Work required: A word-for-word copy is needed of the line containing "Close the new project dialog" and every line after it through the end of the records below, leaving out all pictures.

[Collected data entries]

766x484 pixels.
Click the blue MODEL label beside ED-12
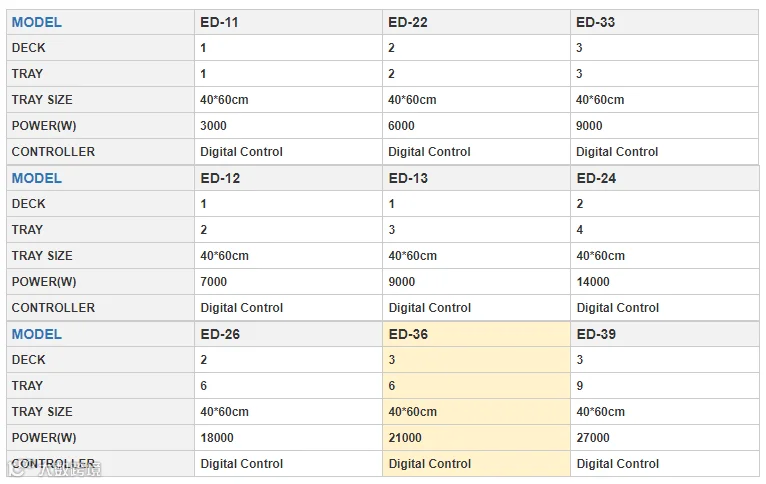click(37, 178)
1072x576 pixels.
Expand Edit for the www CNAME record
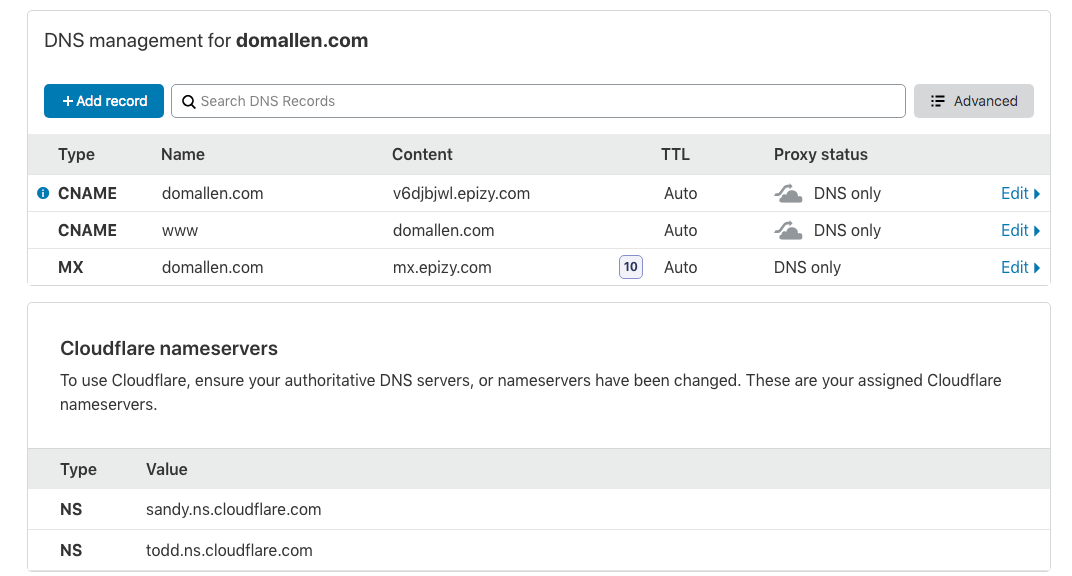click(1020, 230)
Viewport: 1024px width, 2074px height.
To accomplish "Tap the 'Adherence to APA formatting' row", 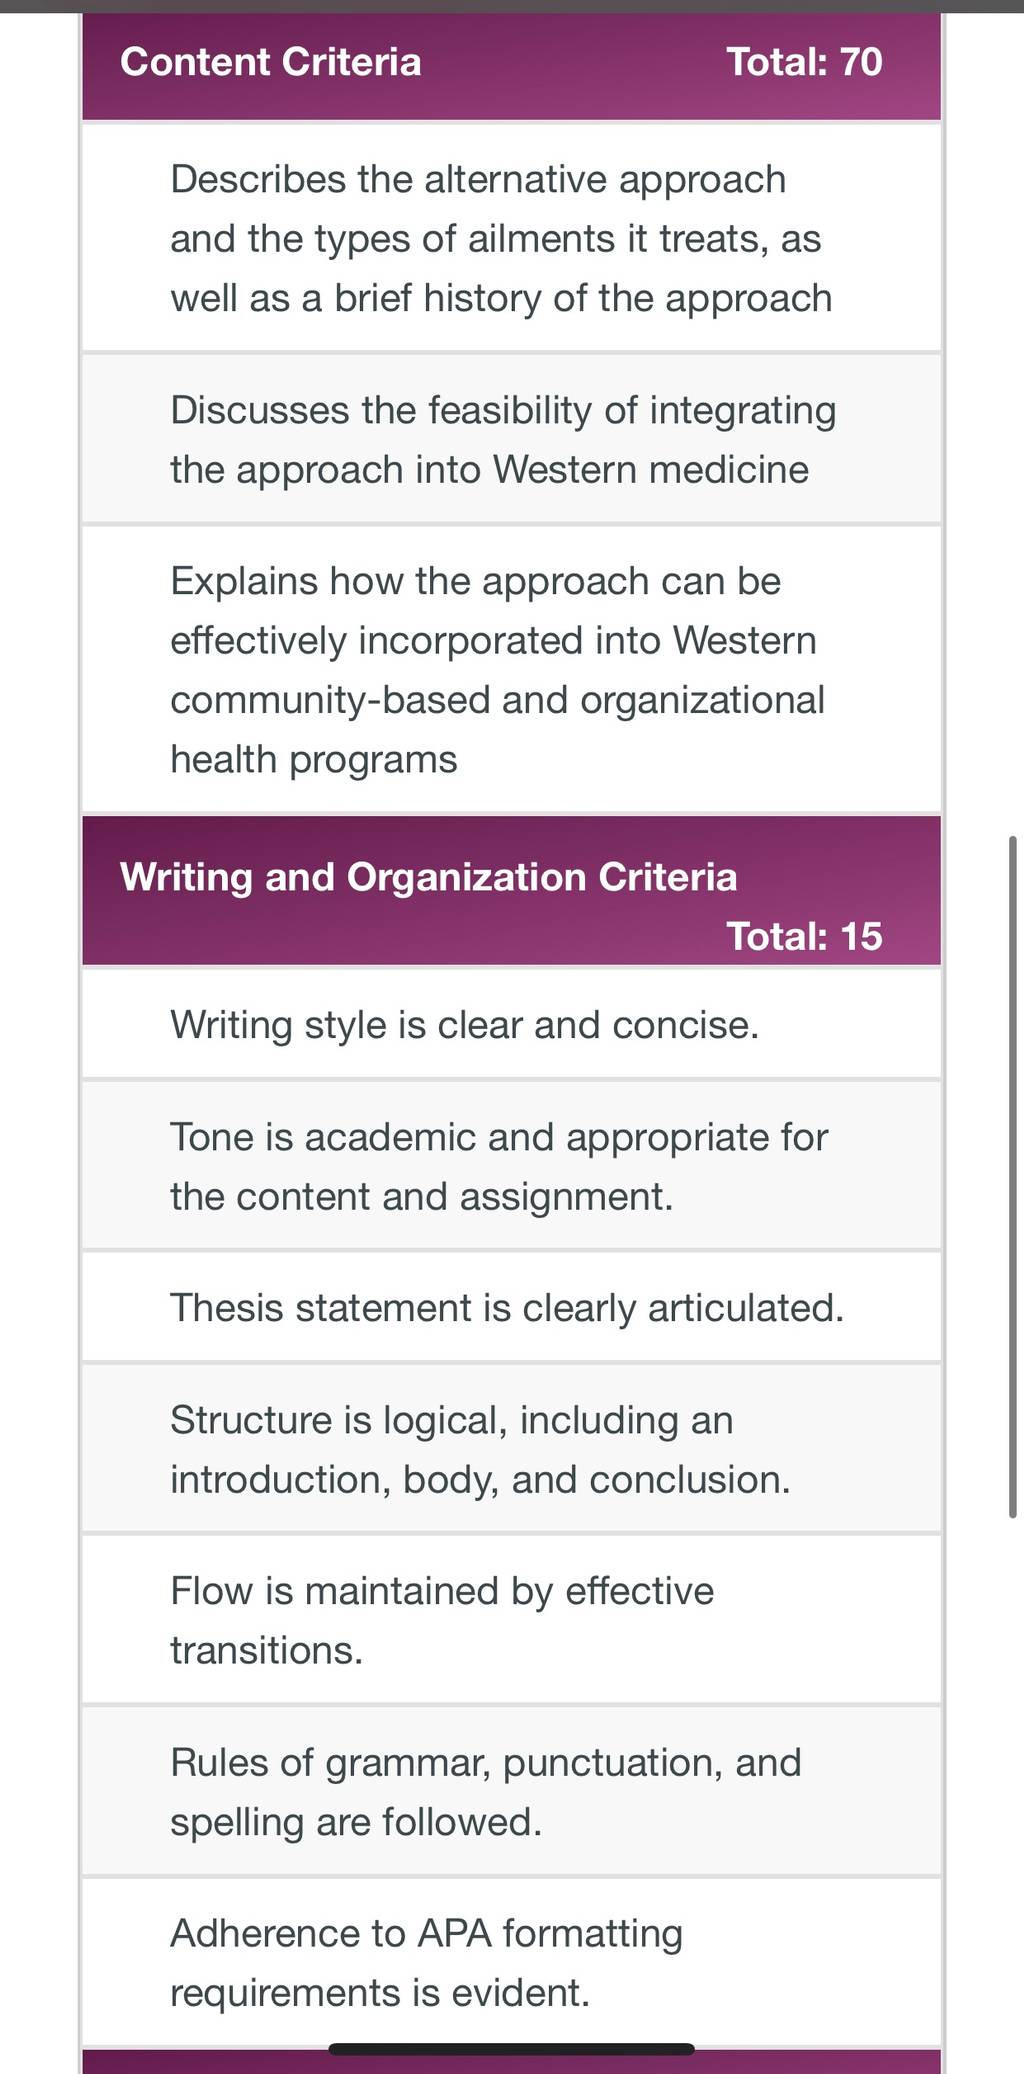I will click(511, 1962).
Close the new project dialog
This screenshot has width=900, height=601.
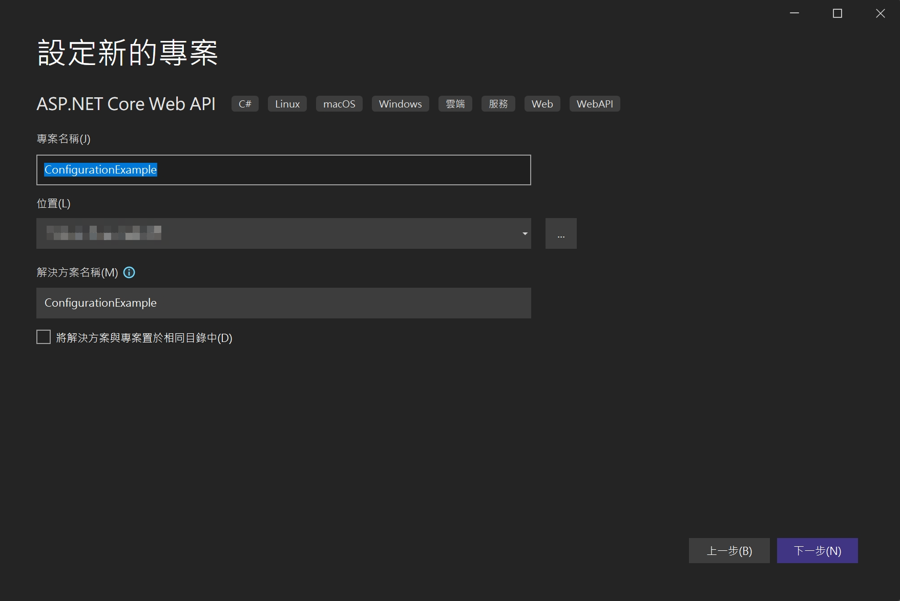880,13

Your solution:
Close the new project dialog
This screenshot has width=900, height=601.
880,13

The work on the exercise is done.